Maintenant que vous avez compris le principe des duos, il est temps de passer en cuisine ! Non, une alimentation végétarienne, ce n’est pas seulement des concombres ou de la salade verte avec de la vinaigrette. Il existe une multitude de possibilités pour réaliser des recettes végétariennes. Et pour vous aider, il y a la règle des 3 fois 1/3. Kezaco ? C’est tout simple. Votre assiette doit simplement se composer d’1/3 de céréales complètes (pour préserver tous les bénéfices), 1/3 de légumineuses et 1/3 de légumes pour obtenir un repas équilibré.

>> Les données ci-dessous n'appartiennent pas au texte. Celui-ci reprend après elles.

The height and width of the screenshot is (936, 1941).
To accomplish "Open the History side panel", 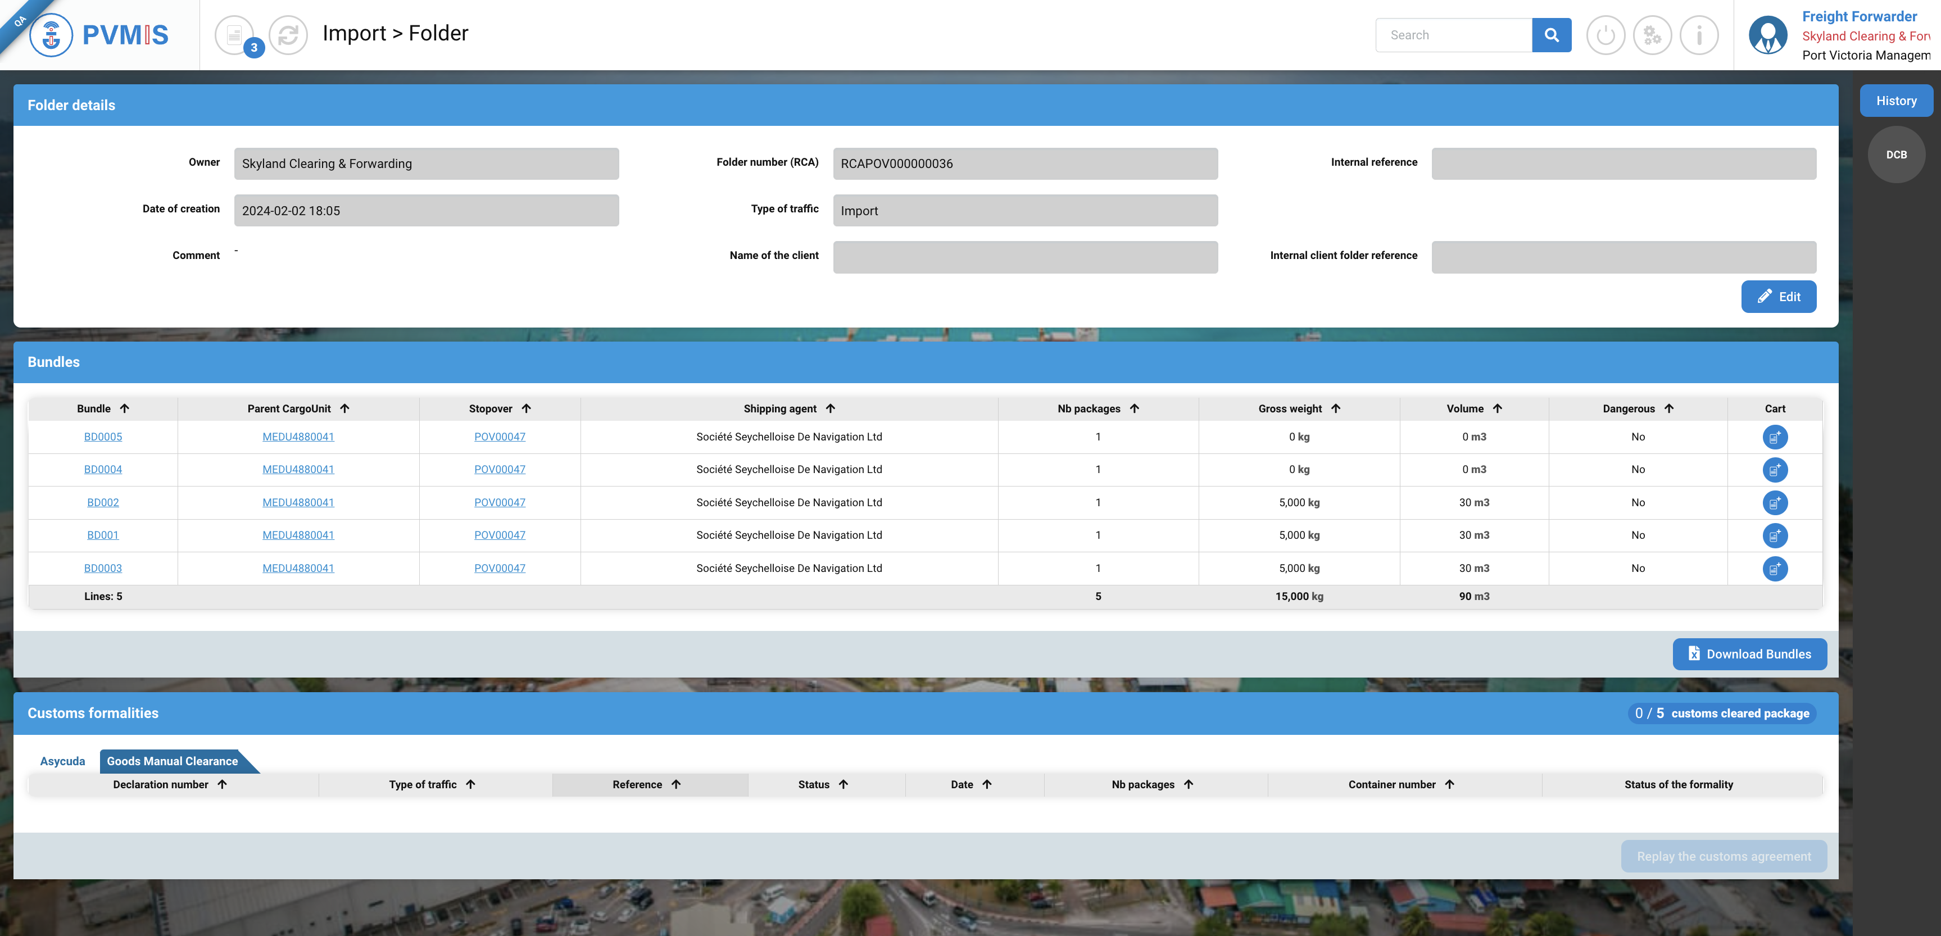I will click(1896, 101).
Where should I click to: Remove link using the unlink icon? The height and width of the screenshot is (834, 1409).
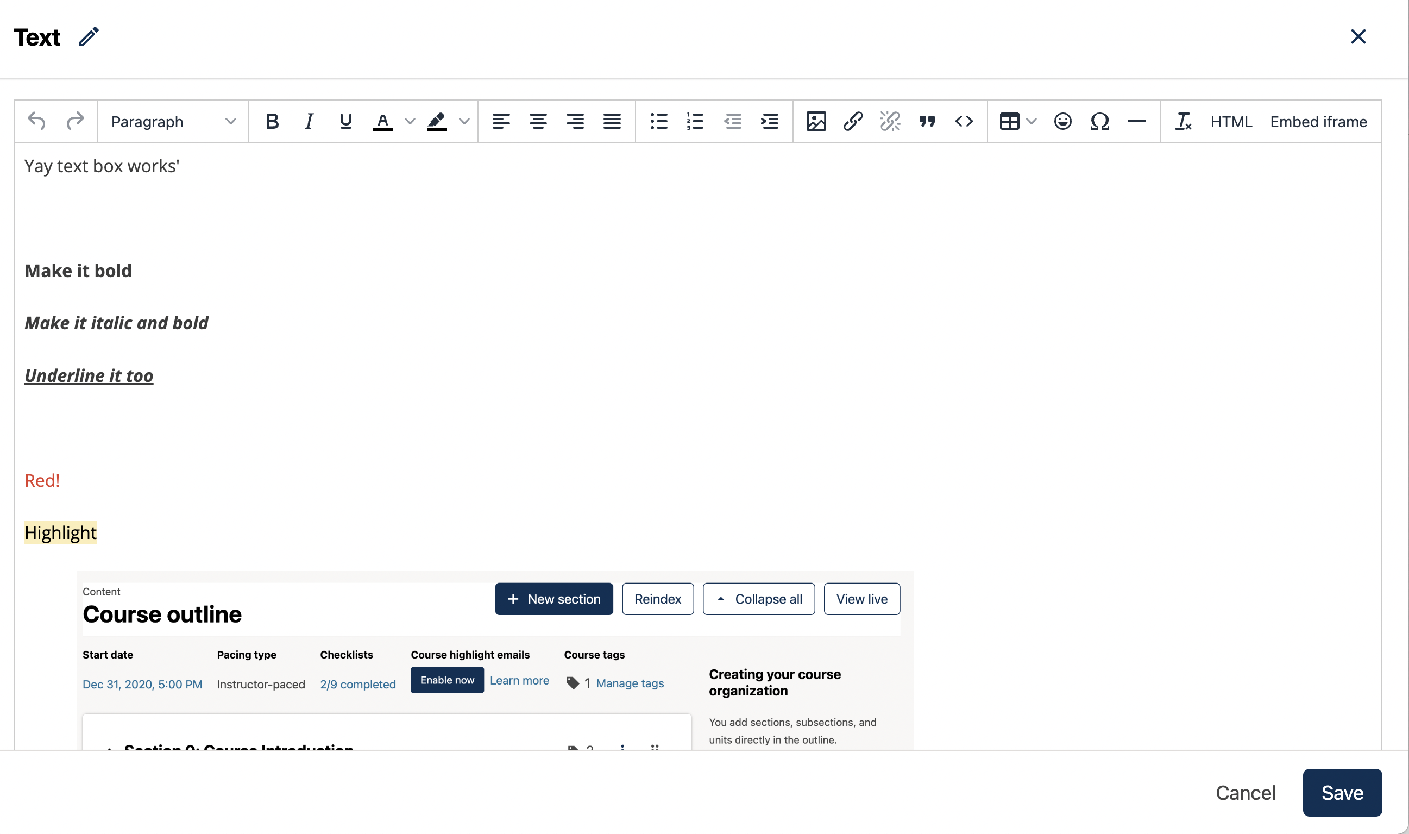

Comme je suis sympa, voici 4 exemples d’associations basiques, à agrémenter selon vos goûts :

  • Mexicaine : Riz complet / haricots rouges / tomates et oignons rouges (+ épices chili)
  • Indienne : Quinoa / pois cassés jaunes / aubergines (+ gingembre et garam masala)
  • Méditerranéenne  : Boulghour / pois chiches / butternut (+ ras el hanout et coriandre)
  • Asiatique : Vermicelles de riz / haricots azukis / poivrons rouges (+ lait de coco et sauce soja)

 

Pour anticiper les futures réformes du système agricole mondial et parfaire vos prochaines recettes, vous pouvez également piocher parmi les 50 aliments du futur. Et si vous êtes encore un peu perdu, voici nos sources d’inspiration indispensables pour vous lancer :

  • Le blog de La Fée Stéphanie pour des recettes végétales gourmandes
  • Recettes végétariennes inratables de Clémence Roquefort pour débuter facilement dans la cuisine VG
  • VEG de Jamie Oliver, pour des recettes très faciles à réaliser mais originales
  • Cuisinez éco-responsable de Cyril Terrier, Emilie Hébert et Amélie Roman idéal pour débuter dans la consommation éco-responsable.